▶ [The task]: Your task is to transcribe, word for word, the line containing "This screenshot has width=714, height=500." and all lines that follow it to the end of the entries. Leave out the pictures.

** Opening Data for analysis block **

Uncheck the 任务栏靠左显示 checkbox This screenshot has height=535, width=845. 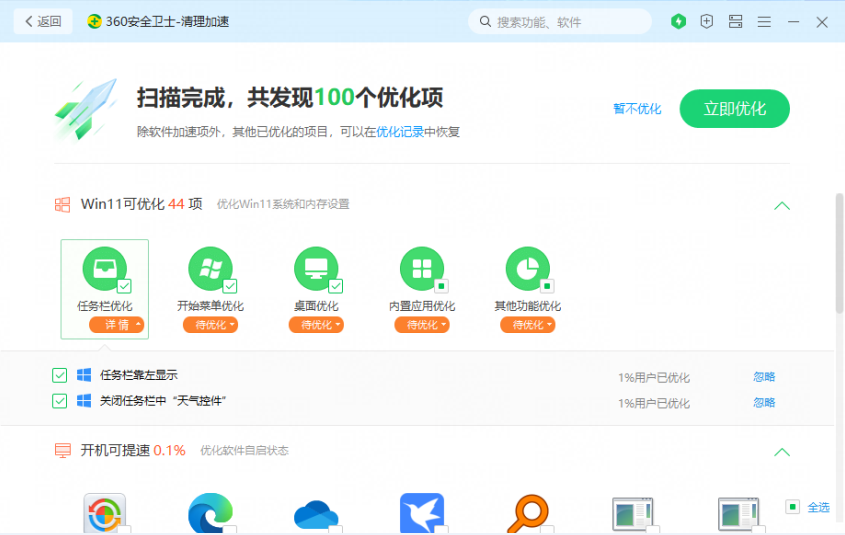point(60,376)
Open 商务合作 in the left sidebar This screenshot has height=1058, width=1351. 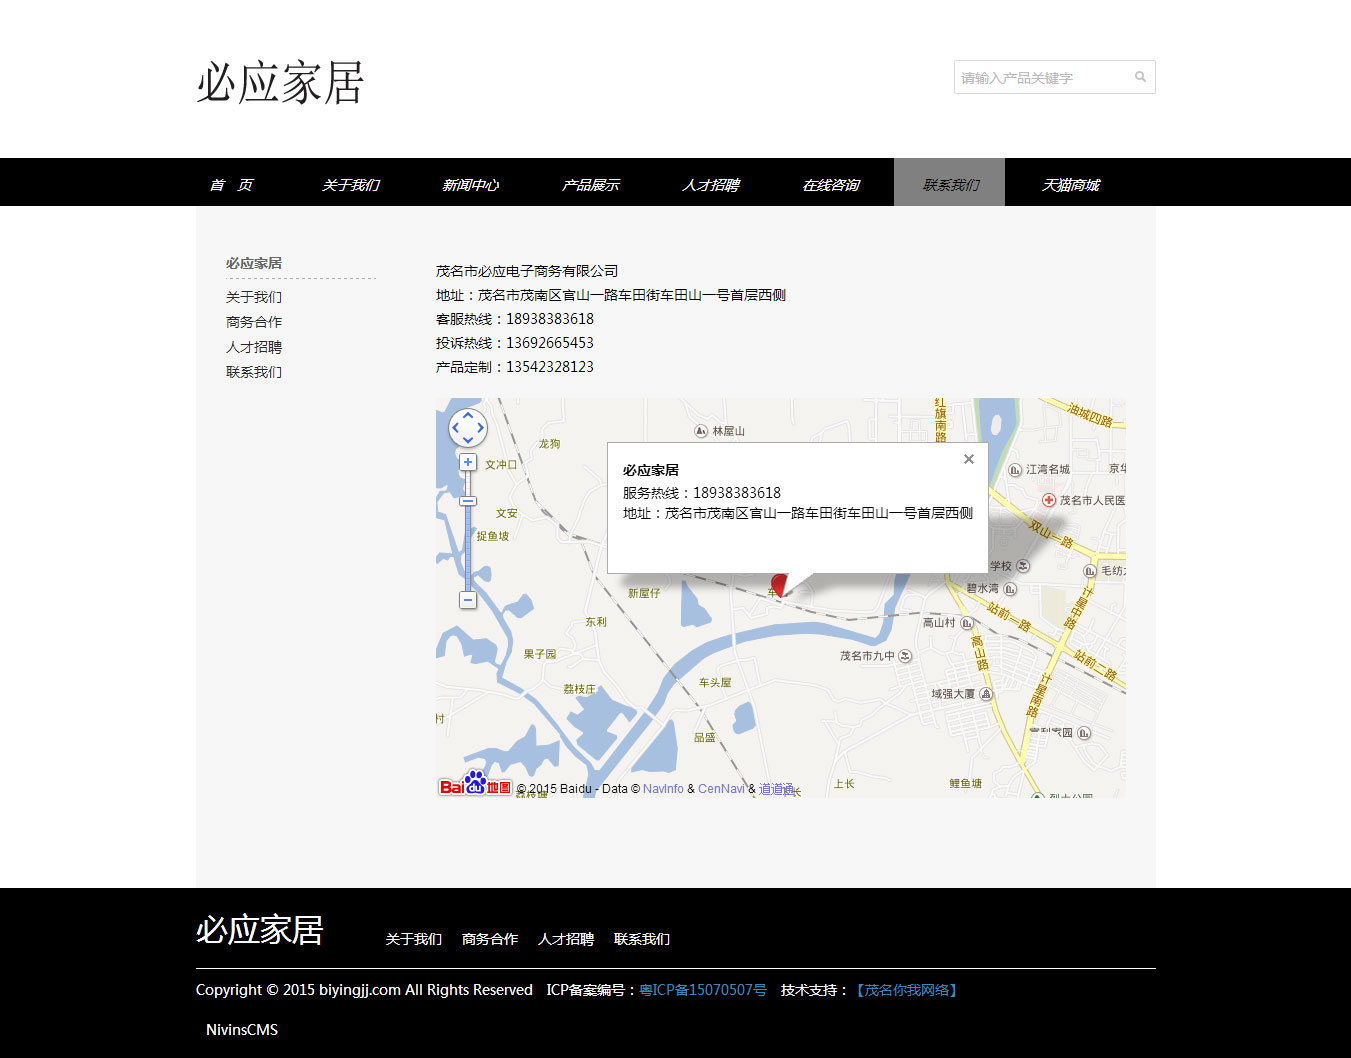[254, 322]
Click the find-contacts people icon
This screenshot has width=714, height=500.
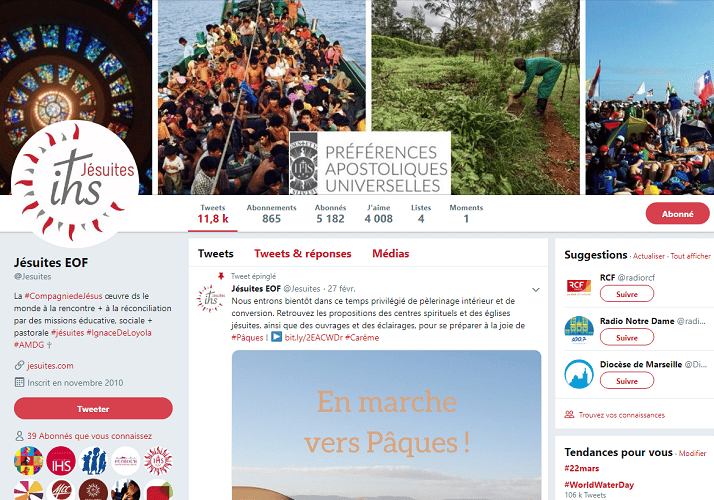point(569,415)

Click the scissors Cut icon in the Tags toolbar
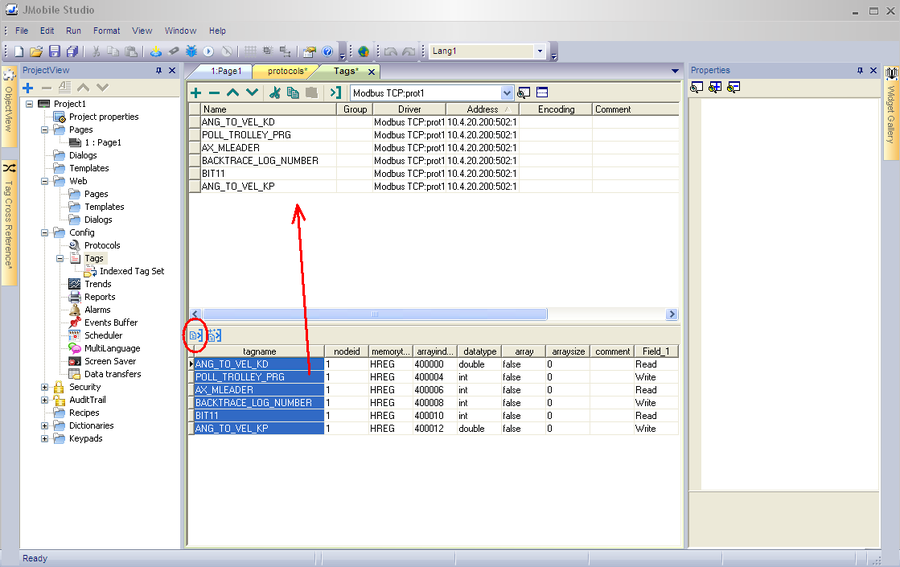(276, 92)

** Closing Data for analysis block **

▶ [Exercise solution]:
This screenshot has width=714, height=500.
point(569,415)

Click the scissors Cut icon in the Tags toolbar
(276, 92)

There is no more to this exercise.